Der Autor Adrian Illien reist wie in der vielgelobten Serie „Davos 1917“ in die Kulturgeschichte und versucht, alle möglichen Aspekte zum Thema „Haare“ miteinander zu verknüpfen. So wird nicht nur das Rapunzel-Motiv bemüht, sondern auch die Tradition orthodoxer Jüdinnen erklärt, nach der Hochzeit einen „Scheitel“ aus Fremdhaar zu tragen, der natürlich koscher sein muss. Dabei stammen die Haare oft aus Indien, wie die Tote herausgefunden hatte – eine Firma namens „Hair Majestic“ betreibt hier einen illegalen Handel. „Die Haare der Armen schmücken die Köpfe der Reichen“, resümiert die stets kapitalismuskritische Tessa Ott, eine struppige Tochter aus reichem Hause. Das Kahlscheren wie das Verdecken der Haare von Frauen haben natürlich eine historische und politische Komponente. Die Perücken von Aurora Schneider wiederum sind meist für Krebskranke geschaffen. Haare können aber auch zu Reliquien von nahen Verstorbenen oder fernen Stars werden. Und nicht zuletzt dienen Haare als Beweismittel: Die verbliebenen blonden Strähnen der toten Vanessa weisen Spuren von Drogen auf. Auch die Ermittler leisten ihren haarigen Beitrag: Grandjean gesteht, dass ihre Mutter an Krebs gestorben war und zuletzt keine Haare mehr hatte. Ott erhält von ihrer erstmals auftauchenden Mutter (Babett Arens) den Rat, mal wieder zum „Couiffeur“ zu gehen. Sie verschafft ihr einen Termin bei Vanessas Vater. Innendienstler Noah Löwenherz (Aaron Arens) trägt neuerdings Haar unter der Nase, den Kolleginnen gefällt der Schnäuzer sogar.

Tatort mit Sinn für bizarren Humor

Die kurzen kulturellen Exkurse sind zwar nicht uninteressant, aber verbinden sich nicht schlüssig miteinander – eine plausible Geschichte wird nicht daraus. Zumal die Ballung insgesamt übertrieben und aufdringlich wirkt. In den Haaren stecke die komplette Seele, beteuert sogar ein seltsamer Kunde der Perückenmeisterin (Sebastian Rudolph), der behauptet, ohne Perücke könne er keine Versicherungen verkaufen. Da fährt sich der seelenlose Rezensent doch etwas ratlos über den kahlen Schädel, sucht nach einer originelleren Formulierung als „an den Haaren herbeigezogen“, findet aber keine bessere.
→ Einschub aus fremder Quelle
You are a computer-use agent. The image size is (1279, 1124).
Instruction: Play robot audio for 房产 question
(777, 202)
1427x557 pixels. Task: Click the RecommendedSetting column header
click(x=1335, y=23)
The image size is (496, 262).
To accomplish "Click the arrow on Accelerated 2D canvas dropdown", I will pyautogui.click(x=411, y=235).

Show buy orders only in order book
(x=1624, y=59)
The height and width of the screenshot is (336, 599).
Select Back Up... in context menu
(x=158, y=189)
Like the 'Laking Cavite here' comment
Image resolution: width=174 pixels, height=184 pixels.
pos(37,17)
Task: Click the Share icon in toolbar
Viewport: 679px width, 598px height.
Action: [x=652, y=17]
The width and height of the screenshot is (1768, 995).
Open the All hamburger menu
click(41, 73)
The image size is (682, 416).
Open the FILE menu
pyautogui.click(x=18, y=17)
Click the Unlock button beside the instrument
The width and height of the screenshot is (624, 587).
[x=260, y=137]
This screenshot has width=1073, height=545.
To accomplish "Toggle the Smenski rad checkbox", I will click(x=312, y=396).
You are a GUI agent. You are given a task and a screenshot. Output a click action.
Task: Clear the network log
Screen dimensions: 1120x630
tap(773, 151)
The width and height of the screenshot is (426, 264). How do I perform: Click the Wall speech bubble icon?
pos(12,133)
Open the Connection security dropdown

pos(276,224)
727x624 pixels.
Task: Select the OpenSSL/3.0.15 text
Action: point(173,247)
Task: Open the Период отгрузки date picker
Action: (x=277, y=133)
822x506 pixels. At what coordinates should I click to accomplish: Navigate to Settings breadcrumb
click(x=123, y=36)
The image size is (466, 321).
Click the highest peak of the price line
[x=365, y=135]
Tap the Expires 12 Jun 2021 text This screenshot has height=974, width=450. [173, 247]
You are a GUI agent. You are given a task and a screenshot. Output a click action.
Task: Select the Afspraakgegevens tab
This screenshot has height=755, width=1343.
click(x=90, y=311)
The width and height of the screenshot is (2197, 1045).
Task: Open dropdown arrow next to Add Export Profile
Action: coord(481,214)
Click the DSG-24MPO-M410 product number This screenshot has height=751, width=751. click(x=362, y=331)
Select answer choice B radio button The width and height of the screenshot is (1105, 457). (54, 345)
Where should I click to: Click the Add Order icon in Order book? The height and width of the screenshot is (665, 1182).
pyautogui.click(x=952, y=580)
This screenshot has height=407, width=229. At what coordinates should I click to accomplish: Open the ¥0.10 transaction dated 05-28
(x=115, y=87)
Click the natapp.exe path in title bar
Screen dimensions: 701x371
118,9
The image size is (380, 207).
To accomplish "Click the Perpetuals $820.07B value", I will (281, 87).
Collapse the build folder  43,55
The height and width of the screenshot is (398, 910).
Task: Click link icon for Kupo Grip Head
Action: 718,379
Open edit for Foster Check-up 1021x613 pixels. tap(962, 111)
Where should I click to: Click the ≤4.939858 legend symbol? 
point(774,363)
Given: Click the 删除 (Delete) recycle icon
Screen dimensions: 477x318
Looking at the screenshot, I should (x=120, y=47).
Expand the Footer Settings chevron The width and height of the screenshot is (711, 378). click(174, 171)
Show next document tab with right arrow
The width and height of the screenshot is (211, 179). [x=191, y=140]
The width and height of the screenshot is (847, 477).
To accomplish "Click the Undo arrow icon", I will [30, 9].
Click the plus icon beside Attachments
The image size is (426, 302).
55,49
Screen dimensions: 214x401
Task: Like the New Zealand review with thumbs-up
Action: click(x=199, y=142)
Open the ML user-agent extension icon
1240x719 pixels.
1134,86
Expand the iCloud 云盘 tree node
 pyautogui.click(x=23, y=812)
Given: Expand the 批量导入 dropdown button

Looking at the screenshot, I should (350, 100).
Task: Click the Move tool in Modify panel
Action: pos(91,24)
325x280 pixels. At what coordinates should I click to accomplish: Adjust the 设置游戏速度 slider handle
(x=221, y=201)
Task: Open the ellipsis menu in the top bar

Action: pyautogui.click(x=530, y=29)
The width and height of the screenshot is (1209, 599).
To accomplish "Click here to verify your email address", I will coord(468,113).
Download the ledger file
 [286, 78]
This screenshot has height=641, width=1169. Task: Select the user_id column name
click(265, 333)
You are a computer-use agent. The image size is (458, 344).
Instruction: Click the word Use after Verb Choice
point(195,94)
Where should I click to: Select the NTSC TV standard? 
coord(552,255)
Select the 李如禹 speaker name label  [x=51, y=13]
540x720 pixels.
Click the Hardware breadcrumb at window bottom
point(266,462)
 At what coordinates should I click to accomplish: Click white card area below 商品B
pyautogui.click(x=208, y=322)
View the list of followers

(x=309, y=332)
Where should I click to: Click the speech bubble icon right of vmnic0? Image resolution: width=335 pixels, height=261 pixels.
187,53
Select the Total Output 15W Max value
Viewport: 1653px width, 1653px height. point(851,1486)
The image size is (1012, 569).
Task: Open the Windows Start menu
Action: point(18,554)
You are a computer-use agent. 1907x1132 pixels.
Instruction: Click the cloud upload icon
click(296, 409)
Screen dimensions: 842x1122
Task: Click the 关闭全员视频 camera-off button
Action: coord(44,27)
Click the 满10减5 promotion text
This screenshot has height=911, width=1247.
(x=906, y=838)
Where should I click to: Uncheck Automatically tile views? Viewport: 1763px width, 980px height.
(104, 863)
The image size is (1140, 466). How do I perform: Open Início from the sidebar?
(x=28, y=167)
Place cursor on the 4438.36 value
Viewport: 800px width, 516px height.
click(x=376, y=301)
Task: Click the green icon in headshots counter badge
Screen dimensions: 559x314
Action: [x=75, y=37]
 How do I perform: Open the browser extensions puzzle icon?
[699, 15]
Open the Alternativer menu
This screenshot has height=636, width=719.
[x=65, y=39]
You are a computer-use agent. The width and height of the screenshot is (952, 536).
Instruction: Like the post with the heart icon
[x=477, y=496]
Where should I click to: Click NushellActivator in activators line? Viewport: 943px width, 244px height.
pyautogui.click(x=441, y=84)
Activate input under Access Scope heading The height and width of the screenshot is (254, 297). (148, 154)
Tobias Ineichen, ein erfahrener „Tatort“-Regisseur, der hier zum dritten Mal das Zürcher Duo in Szene setzt, hat keine Scheu vor effekthascherischen Thriller-Elementen, beweist dabei aber immer wieder seinen Sinn für bizarren Humor. Im Finale hangelt sich Vanessas Freundin Lynn auf der Flucht tatsächlich an einem großen Zopf an einem Turm herunter – da wird das Rapunzel-Motiv noch mal ganz neu gedeutet.